What is Acupuncture?

Acupuncture is one of the many skills used within physiotherapy as an integrated approach to the management of pain and inflammation and as a means of stimulating the body’s own healing chemicals in order to aid recovery and enhance rehabilitation(getting better, quicker).

Acupuncture within physiotherapy is used against the background of clinical and research evidence. The concept of Traditional Chinese Medicine [TCM] is an ancient system of written scripts as far back as 1000BC, founded on the holistic concept of treatment and an acknowledgement of the body’s ability to return to its balanced state of health, given the correct stimulus to do so.

There are many forces within the body that require balance in order to achieve health and fitness; two forces that are commonly referred to are YIN [negative] and YANG [positive]. Treatment with Acupuncture is undertaken with the aim or restoring all the body systems to a state of balance (homeostasis). This is achieved by an in depth physiotherapy assessment to determine the source of the imbalance and the correct acupuncture points required to address this imbalance and facilitate the body’s return to a state of health both physically and mentally.

The body has the ability to “self repair” the use of Acupuncture, Acupressure or Electro-Acupuncture enhances the repair mechanism and enables an improved recovery time.
This allows other physiotherapy treatments such as exercise, muscle strengthening and rehabilitation to achieve more effective results.

The acupuncture needle will stimulate the flow of QI [pronounced ‘chee’], which circulates in channels or meridians within the body. The QI circulates within the deeper organs of the body, but connects to the superficial skin. In the state of a normal healthy body, a balance exists between these systems. Both the superficial energy and the deeper energy can be influenced by the stimulation of specific acupuncture points. If injury, disease, emotional trauma or infection occurs, the natural flow of QI within the meridians and organs may well be affected and the result is an altered flow, either a slowing or stagnation of QI causing pain and inflammation, or a deficit of QI, which may cause weakness, exhaustion and longer debilitating disease. The stimulation of relevant acupuncture points may free stagnation, reduce excess or indeed, increase QI to the specific area or organ and thus help to restore normal QI flow and balance.

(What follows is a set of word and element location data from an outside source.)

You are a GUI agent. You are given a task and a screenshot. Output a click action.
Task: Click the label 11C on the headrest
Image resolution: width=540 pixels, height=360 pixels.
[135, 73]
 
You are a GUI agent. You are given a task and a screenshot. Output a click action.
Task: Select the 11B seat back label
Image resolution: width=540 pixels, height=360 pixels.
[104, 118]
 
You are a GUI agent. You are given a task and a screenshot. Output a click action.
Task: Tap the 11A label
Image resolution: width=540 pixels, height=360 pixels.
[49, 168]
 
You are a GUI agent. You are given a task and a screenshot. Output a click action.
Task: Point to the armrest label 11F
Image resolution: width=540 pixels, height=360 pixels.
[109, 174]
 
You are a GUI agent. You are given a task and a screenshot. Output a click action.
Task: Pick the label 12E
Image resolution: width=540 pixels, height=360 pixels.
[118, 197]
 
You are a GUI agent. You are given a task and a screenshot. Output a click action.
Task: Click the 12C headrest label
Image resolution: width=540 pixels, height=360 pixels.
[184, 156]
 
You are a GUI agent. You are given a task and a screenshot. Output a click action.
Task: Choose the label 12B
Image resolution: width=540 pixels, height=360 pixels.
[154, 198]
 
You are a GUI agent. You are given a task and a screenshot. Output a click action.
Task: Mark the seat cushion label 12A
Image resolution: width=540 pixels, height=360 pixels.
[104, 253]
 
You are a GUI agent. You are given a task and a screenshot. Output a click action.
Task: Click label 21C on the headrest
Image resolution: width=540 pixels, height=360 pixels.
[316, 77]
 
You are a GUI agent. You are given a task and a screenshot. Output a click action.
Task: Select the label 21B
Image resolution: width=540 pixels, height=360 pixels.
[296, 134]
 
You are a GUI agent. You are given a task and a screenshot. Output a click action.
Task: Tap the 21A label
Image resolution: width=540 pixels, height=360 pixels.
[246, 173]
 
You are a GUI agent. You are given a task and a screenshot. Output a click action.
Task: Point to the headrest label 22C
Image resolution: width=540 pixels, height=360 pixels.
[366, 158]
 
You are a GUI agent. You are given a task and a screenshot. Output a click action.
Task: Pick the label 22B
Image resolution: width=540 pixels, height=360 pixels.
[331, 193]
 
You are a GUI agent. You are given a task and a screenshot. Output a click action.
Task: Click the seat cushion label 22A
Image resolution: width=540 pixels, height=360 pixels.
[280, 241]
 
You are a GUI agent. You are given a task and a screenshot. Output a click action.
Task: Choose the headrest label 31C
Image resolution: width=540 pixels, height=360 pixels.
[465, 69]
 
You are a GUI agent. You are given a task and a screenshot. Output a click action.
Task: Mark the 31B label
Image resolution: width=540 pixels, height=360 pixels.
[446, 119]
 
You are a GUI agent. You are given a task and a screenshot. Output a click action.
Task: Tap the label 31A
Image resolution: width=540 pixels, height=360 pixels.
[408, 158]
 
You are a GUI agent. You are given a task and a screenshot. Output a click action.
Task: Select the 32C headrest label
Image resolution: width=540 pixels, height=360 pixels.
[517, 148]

Acupuncture is used by Physiotherapists, against a background of sound research and evidence, as a means of enhancing pain modulation via the stimulation of the brain and spinal cord to produce NATURAL pain relieving chemicals, such as endorphins; melatonin to promote sleep, serotonin to promote well being, to name but a few.

These assist the body’s healing process and offer pain relief as a precursor for other manual or exercise therapy.